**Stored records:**
------------------------------
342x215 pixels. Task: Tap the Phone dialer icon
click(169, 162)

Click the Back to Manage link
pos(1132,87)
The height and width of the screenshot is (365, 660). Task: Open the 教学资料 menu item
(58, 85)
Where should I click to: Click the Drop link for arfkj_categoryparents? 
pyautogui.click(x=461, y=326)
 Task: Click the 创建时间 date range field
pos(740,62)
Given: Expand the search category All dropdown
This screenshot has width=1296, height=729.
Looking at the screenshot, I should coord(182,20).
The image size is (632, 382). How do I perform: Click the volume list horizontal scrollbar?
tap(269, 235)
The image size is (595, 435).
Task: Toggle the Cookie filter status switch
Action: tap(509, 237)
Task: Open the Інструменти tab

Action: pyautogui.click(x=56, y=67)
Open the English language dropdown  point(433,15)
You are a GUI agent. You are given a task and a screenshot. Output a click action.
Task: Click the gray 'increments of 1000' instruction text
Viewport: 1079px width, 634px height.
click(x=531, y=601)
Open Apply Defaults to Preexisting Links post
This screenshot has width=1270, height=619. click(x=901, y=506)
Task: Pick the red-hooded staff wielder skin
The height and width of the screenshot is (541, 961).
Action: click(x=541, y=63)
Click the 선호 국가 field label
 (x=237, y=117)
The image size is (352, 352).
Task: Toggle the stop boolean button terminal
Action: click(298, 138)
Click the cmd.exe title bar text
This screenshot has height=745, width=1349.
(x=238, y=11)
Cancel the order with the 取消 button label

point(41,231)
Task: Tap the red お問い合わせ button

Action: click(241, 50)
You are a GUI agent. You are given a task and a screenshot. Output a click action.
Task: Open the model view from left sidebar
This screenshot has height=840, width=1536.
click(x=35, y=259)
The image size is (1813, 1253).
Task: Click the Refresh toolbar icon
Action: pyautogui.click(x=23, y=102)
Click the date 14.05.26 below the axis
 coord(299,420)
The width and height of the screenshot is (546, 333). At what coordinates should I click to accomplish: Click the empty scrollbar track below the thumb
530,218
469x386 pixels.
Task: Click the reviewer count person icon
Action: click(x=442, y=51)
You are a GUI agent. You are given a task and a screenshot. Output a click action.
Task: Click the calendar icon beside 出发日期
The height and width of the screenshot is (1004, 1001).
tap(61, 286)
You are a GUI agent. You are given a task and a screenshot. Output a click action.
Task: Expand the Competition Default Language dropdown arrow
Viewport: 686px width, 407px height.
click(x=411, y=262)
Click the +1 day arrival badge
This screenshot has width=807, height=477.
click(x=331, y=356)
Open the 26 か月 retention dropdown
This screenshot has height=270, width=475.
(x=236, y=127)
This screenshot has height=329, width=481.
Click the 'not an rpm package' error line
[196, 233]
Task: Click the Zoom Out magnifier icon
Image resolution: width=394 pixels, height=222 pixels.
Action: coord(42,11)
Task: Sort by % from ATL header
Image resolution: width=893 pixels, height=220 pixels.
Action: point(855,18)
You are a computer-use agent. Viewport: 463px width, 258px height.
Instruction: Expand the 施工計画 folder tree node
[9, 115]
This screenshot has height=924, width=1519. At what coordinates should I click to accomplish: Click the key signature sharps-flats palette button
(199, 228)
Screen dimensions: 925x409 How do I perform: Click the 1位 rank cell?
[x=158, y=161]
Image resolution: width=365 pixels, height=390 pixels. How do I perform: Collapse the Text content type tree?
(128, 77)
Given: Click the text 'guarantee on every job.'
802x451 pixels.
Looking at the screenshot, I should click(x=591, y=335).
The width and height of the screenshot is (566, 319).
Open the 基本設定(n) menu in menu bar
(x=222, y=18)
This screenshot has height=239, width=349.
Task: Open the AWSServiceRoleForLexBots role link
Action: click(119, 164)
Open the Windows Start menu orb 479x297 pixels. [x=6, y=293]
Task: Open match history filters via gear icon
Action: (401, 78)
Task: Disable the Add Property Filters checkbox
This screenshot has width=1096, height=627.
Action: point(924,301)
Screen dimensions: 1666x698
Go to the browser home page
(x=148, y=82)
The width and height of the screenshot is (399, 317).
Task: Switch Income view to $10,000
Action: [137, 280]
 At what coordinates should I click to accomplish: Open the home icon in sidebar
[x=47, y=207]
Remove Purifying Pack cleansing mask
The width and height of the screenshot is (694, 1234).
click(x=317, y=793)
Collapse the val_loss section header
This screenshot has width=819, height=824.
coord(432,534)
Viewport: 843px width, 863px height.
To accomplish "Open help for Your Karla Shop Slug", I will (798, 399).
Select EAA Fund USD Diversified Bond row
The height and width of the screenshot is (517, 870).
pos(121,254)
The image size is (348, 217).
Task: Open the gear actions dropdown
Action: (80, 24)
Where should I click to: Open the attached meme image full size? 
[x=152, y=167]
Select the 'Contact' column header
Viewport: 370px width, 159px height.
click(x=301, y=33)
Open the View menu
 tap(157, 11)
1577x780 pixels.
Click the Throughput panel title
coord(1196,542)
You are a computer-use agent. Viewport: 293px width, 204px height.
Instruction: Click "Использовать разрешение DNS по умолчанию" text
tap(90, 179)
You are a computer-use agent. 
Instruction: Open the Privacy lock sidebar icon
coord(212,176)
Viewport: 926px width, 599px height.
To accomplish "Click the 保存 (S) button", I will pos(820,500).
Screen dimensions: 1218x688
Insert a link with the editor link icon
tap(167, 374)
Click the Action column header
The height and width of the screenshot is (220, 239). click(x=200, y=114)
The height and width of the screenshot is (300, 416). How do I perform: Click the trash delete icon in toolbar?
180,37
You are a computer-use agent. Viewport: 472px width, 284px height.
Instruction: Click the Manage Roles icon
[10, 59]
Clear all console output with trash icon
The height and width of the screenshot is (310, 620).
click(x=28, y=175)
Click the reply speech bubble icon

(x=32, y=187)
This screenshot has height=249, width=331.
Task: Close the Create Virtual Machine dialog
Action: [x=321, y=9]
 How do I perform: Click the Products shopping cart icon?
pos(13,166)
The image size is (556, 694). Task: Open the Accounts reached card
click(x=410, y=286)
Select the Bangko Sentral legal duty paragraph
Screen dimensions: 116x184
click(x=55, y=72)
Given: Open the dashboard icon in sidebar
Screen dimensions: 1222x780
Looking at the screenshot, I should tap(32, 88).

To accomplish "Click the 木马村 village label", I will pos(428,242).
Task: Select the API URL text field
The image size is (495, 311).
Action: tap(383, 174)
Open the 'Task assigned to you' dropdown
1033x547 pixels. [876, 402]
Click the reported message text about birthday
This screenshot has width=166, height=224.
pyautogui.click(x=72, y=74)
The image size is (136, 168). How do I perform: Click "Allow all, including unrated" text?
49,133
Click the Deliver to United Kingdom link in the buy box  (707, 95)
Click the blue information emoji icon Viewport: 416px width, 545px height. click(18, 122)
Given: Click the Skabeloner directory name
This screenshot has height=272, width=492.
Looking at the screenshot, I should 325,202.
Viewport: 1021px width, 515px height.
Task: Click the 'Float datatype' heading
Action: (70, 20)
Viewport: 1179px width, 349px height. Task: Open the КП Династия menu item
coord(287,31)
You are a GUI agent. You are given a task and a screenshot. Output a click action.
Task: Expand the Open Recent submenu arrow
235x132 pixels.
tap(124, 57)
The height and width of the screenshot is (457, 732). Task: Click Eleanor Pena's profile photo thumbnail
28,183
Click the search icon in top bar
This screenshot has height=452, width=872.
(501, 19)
------------------------------
**WORK ITEM:**
Once you find the line with "Open the 基本設定(n) menu in menu bar" above, print it and every line after it up to and including the line with "Screen dimensions: 1666x698", exactly as written and nothing else.

**SOLUTION:**
Open the 基本設定(n) menu in menu bar
(x=222, y=18)
This screenshot has height=239, width=349.
Task: Open the AWSServiceRoleForLexBots role link
Action: click(119, 164)
Open the Windows Start menu orb 479x297 pixels. [x=6, y=293]
Task: Open match history filters via gear icon
Action: (401, 78)
Task: Disable the Add Property Filters checkbox
This screenshot has width=1096, height=627.
Action: point(924,301)
Screen dimensions: 1666x698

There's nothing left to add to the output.